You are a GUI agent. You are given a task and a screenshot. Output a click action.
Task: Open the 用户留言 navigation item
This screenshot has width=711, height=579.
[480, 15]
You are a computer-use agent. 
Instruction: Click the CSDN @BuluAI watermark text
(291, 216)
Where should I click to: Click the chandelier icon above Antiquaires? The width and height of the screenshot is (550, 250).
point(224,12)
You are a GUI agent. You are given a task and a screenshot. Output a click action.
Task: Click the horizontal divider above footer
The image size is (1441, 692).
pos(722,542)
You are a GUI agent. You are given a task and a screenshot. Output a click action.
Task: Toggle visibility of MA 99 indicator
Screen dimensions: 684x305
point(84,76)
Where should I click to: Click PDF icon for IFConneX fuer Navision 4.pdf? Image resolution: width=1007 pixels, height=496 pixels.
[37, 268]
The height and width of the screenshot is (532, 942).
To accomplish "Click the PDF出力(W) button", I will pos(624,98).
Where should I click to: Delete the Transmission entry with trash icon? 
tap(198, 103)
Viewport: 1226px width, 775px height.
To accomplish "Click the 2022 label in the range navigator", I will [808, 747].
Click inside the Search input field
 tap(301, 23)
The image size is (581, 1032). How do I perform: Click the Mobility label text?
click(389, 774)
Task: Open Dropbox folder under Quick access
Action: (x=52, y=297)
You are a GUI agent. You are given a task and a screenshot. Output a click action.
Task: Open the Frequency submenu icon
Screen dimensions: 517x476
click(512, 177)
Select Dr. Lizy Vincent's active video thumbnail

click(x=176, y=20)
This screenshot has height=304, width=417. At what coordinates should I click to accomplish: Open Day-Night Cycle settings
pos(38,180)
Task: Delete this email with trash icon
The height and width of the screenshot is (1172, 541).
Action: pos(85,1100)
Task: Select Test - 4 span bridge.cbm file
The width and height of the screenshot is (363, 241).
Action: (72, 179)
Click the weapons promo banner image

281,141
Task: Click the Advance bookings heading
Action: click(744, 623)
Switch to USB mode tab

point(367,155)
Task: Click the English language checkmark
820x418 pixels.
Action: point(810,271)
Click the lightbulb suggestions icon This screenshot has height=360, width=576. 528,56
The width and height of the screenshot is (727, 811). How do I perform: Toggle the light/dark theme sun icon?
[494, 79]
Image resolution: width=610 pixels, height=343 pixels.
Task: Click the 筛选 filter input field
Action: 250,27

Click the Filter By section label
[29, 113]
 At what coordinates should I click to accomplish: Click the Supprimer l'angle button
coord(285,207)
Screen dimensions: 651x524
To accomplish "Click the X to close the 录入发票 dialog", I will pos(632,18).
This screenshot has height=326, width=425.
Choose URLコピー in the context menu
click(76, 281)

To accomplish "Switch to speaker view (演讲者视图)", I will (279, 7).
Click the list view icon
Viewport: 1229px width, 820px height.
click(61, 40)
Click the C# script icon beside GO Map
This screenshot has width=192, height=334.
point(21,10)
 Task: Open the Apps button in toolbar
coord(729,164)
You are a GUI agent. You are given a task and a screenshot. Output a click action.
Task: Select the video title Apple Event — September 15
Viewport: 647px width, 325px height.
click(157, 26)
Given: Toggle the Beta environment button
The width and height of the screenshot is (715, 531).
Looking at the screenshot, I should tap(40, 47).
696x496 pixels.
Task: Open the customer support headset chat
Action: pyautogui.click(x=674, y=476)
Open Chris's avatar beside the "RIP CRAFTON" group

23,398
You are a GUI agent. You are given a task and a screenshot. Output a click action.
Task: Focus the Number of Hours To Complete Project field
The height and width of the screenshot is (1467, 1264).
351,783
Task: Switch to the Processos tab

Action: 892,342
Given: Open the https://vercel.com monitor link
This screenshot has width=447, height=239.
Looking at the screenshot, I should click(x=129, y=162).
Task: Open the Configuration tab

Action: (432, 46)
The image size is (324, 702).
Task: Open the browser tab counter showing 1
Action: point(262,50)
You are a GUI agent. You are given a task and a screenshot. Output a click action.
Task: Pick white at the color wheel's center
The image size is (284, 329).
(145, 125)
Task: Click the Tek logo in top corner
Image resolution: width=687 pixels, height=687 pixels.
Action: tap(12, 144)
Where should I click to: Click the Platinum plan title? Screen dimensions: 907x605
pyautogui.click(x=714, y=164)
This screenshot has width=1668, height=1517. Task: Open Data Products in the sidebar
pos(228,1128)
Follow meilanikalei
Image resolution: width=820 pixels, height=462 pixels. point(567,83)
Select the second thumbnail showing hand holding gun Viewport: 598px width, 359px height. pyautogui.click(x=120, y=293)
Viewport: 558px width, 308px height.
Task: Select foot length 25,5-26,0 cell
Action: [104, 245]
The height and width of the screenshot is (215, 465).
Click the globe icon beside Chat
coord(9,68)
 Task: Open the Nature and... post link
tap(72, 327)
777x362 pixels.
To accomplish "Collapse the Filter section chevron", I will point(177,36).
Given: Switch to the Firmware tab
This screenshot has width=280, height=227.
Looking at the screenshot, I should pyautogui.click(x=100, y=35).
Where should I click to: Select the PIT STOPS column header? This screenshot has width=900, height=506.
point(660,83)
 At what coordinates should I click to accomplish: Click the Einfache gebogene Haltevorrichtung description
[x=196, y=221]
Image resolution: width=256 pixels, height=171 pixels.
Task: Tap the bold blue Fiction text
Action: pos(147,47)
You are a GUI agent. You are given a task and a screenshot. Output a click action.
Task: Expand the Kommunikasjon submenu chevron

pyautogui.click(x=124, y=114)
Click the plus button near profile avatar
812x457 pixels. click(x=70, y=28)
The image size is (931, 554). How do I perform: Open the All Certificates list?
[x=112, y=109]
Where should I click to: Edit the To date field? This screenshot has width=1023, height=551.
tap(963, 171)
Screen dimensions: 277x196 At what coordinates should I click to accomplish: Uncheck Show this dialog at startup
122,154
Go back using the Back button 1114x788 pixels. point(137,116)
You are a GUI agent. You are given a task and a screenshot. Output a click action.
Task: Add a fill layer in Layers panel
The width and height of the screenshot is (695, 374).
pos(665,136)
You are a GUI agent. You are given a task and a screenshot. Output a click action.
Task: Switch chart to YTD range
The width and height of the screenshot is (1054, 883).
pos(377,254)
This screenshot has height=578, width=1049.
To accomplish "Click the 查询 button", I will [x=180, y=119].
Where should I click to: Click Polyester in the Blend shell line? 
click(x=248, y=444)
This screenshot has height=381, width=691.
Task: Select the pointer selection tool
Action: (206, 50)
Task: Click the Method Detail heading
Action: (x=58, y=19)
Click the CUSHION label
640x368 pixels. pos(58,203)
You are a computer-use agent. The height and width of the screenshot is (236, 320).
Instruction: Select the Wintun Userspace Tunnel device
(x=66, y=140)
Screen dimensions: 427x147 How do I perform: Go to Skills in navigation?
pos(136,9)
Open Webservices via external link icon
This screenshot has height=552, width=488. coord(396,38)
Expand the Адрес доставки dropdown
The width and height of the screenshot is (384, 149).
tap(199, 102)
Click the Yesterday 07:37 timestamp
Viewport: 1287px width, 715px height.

- - -

▸ **Task description**:
Above are some records; copy each line there that contains "range".

▸ **Output for this exercise**:
To accomplish "Click the 2022 label in the range navigator", I will [808, 747].
Task: Switch chart to YTD range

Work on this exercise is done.